Helping out links
The biggest problem with the Net, it seems to me, is just sorting through the morass of links to find the really credible information. This is not a new observation; Google is an attempt to make the Net “speak for itself,” such that highly linked pages appear high on the list, but only if those highly linked pages are themselves linked from highly linked pages. And so on recursively. This is a way of expressing trust relationships: if I link to you, I trust what you say, in some general sense. Those with a lot of links are highly trusted (by definition). If you’re highly trusted, and you link to a page, your vote counts more than a less-trustworthy person’s vote. This makes sense, and maps to how ordinary human relationships work.
It seems that the linker could do more to help the search engines, though. For instance, what if I want to make clear that I trust someone’s statements about mathematics, but not his or her statements on anthropology? If I link to someone’s Website, and that person happens to talk about both subjects, all Google knows is that I generally trust what this person says. Something more specific would help.

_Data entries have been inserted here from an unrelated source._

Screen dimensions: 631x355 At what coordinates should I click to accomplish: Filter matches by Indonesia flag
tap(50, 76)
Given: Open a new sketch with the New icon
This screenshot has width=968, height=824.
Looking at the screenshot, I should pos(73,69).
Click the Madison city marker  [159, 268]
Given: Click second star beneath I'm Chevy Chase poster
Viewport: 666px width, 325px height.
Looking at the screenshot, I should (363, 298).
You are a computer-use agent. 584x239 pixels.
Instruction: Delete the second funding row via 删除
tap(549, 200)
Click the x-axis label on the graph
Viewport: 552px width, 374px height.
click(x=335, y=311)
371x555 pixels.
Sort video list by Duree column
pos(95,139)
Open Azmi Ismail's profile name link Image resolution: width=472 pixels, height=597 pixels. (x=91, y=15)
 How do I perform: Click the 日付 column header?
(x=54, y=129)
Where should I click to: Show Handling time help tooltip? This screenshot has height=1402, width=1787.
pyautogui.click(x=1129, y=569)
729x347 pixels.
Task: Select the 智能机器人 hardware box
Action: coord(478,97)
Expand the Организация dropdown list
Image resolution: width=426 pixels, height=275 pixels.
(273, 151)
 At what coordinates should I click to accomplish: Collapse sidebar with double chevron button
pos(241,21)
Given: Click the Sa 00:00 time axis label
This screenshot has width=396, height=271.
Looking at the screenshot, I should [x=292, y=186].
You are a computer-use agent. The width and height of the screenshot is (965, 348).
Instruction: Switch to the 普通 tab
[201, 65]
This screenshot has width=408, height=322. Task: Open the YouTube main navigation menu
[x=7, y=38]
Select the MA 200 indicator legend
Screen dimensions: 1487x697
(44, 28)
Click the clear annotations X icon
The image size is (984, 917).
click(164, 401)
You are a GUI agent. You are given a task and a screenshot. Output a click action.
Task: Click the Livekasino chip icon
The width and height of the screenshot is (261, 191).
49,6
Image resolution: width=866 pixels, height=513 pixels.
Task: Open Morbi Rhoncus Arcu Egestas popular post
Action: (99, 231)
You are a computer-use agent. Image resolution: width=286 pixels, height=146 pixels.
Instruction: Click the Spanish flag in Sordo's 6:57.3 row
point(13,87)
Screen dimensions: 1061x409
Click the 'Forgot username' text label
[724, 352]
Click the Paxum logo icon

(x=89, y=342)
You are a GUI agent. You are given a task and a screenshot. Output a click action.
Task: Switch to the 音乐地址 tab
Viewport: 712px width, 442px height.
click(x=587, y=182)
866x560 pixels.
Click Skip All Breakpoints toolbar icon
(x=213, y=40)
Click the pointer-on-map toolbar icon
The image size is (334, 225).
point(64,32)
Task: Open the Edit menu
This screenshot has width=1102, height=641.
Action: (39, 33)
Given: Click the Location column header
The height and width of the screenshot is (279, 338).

So it would make sense to develop a series of XML tags that both categorize information into a taxonomy, and specify links with that taxonomy. So for instance, the syntax might look like
<link url="http://www.philosophy.duq.edu/tophtml/faculty.html#rockmore"> <topic> <main> Philosophy </main> <subhead> Continental </subhead> </topic> </link>
This syntax isn’t exactly what we want, because we’d want arbitrarily nestable tags (Philosophy -> Continental Philosophy -> Hegel -> Hegel Scholarship Since 1950 -> . . . ), and the above syntax seems like it wouldn’t scale very well in that direction. But you get the idea.
A search engine like Google could then take my proposed subject labeling of a page (“this is a page about Hegel”) and decide whether I’m a trustworthy judge of that subject. The way it would decide my “subjectworthiness” is analogous to how it decides trustworthiness overall: by how many people link to my site on that same subject. Highly ranked philosophers’ “votes” would count more than low-ranked philosophers’, and so forth.
Possible extensions: if pages were aware of their linkers, this process would become much more interesting. If a number of pages link to me, say on the topics of “the Internet,” “Linux,” and “Hitchcock,” then my server can publish those as “taxonomies that I’m aware of.” When someone links to me, software on the linker’s machine could ask the linker, “This page has already been categorized as a Linux page, a Hitchcock page, and a page about the Internet. Do any of these subjects fit your new link? If not, would you like to add a new topic?” We wouldn’t want taxonomies to become self-reinforcing, so that users would lazily pick “Hitchcock” even if their link was actually about Howard Hawks. But you get the idea: users could very quickly categorize their own data, in effect creating a distributed Yahoo! that does the job much, much better than Yahoo! does.
One big moral of the above is simply this: the fundamental language of the Web is the hyperlink. Authors have had their own versions of the hyperlink since well before the Internet, be they academic footnotes or literary allusions. The Web just makes linking easier and richer than it has ever been before.
It also seems that my linking to another site often expresses disdain for that site, rather than a vote of confidence for it; often I link so that I can show others how much of a fool I think the linkee is. Google only counts this as a link, and the most highly linked fools will end up at the top of the list for exactly the wrong reason. So again, there should be a syntax to express the degree of distrust for the person we link. Or at the very least, there should be a Google-specific set of tags that says, “don’t count my vote here!”
The architecture of expressing trust relationships on the Net is in its infancy, but it’s dreadfully important that we make it work. Traditional media maintain their hold over the Net (nytimes.com, cnn.com, abcnews.com, etc.) because they have carried over the public’s trust onto the Web. And yet the great promise of the Net is that more ground-level media such as Weblogs will displace the huge corporations. This won’t happen unless there are reliable ways to measure trust on the Net.